Top of TEXT FOR ANALYSIS

While playing tennis this past Saturday evening, a friend of mine was telling me about one of his favorite Thai restaurants in the District. They have the best drunken noodles, he claimed.
I've made vegetarian pad thai before, but I've never made vegetarian drunken noodles. So, I adapted a recipe from www.atasteofthai.com using some ingredients I already had in my pantry. While I won't try to claim that this version of drunken noodles is authentic (the drunken noodles I've had in Thai restaurants prior to becoming a vegetarian almost always contained fish sauce and/or oyster sauce and used wider noodles), it tasted good nonetheless.
And it was inexpensive to make. I already had the Thai chili sauce (easily substituted), soy sauce, and brown sugar. All I had to do was buy some vegetables and a package of flat rice stick noodles (again, easily substituted).
What's nice about this very basic recipe is its versatility. For example, you can switch out the veggies and/or add cubes of tofu or shelled edamame for extra protein. I would, however, keep the chopped tomatoes. It's the juice from the cooked tomatoes, combined with the soy sauce and brown sugar, that makes this stir-fry sauce.
Vegan Thai Drunken Noodles
Serves approximately 4
1 package (16 oz) flat rice stick noodles, e.g., banh pho noodles (linguine can also be used.)

Bottom of TEXT FOR ANALYSIS

**COMPLETE THE FOLLOWING:**
**A)** Echo the stretch of the drunken noodles post from "And it was inexpensive" through "also be used.)", word for word.
**B)** Proceed with the drunken noodles post, picking up right after its last line.

Top of RECORDS SHOWN

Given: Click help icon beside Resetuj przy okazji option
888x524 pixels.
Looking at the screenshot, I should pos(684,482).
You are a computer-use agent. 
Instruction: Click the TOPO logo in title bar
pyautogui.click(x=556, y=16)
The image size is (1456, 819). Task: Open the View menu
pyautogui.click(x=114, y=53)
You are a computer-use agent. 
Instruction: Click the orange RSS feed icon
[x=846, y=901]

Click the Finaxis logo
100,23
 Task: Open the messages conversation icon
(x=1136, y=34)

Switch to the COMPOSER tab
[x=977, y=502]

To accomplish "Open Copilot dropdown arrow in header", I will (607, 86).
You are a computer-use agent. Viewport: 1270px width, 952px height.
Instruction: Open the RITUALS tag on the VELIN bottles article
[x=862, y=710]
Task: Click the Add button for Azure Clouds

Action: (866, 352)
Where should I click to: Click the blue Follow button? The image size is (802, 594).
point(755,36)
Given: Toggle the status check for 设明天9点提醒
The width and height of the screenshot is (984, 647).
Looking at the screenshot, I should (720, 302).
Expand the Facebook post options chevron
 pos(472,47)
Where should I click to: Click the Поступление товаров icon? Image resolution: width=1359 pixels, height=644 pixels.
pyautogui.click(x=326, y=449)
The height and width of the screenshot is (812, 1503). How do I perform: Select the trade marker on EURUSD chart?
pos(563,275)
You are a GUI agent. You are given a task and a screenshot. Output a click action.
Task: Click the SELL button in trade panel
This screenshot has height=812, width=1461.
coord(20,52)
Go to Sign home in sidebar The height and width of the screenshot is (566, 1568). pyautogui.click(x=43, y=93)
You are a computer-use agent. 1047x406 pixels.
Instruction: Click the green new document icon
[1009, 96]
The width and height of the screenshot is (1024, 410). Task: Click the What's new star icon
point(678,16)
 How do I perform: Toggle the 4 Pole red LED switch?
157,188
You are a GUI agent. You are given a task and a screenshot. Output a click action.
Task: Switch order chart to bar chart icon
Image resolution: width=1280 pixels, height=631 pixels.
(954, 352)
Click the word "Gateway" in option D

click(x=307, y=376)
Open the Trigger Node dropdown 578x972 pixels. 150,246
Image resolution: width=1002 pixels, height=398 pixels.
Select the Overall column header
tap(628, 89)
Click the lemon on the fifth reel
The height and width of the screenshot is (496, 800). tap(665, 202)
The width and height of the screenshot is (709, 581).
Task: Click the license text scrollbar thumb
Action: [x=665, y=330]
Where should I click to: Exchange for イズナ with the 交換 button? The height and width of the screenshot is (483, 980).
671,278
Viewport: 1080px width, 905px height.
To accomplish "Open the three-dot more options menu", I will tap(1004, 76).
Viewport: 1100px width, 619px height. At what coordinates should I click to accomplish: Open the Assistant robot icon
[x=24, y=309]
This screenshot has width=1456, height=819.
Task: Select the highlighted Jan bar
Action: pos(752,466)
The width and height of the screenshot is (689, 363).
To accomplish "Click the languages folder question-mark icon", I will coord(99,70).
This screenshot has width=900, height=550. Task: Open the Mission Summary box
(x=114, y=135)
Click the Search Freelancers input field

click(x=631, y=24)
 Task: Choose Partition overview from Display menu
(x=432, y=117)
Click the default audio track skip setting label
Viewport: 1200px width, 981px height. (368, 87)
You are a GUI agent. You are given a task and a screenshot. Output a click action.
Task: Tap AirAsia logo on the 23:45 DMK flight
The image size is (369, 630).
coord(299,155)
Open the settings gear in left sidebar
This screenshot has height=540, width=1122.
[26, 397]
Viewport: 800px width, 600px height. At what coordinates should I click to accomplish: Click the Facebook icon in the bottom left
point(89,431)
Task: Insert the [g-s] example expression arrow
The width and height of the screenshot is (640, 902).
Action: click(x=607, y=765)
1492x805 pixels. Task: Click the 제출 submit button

Bottom of RECORDS SHOWN

**EXPECTED RESULTS:**
**A)**
And it was inexpensive to make. I already had the Thai chili sauce (easily substituted), soy sauce, and brown sugar. All I had to do was buy some vegetables and a package of flat rice stick noodles (again, easily substituted).
What's nice about this very basic recipe is its versatility. For example, you can switch out the veggies and/or add cubes of tofu or shelled edamame for extra protein. I would, however, keep the chopped tomatoes. It's the juice from the cooked tomatoes, combined with the soy sauce and brown sugar, that makes this stir-fry sauce.
Vegan Thai Drunken Noodles
Serves approximately 4
1 package (16 oz) flat rice stick noodles, e.g., banh pho noodles (linguine can also be used.)

**B)**
3 tablespoons vegetable oil
2 tablespoons garlic, minced
1 large red bell pepper, chopped
1 large onion, chopped
2 cups green beans, ends cut off
2 large tomatoes, chopped
1/3 cup soy sauce
1/4 cup brown sugar
Juice from 1 lime
1 tablespoon garlic chili pepper sauce (see note below)
Soak or cook the noodles according to the directions on the package.
In a small bowl, whisk together the soy sauce, brown sugar, lime juice, and chili sauce, and set it aside.
Heat the oil in a wok or a large skillet over medium heat. Add the onions, garlic, tomatoes, pepper, and the green beans and stir fry, about 5 minutes. Add the drained noodles and the soy sauce mixture. Continue to stir fry for about 3 minutes and serve.
(Note: I used a Thai sweet chili sauce, which isn't very spicy. You can also use finely chopped serrano peppers, crushed red pepper flakes, or Chinese chili oil, the amount of which would depend on how much "heat" you want in your version of this dish.)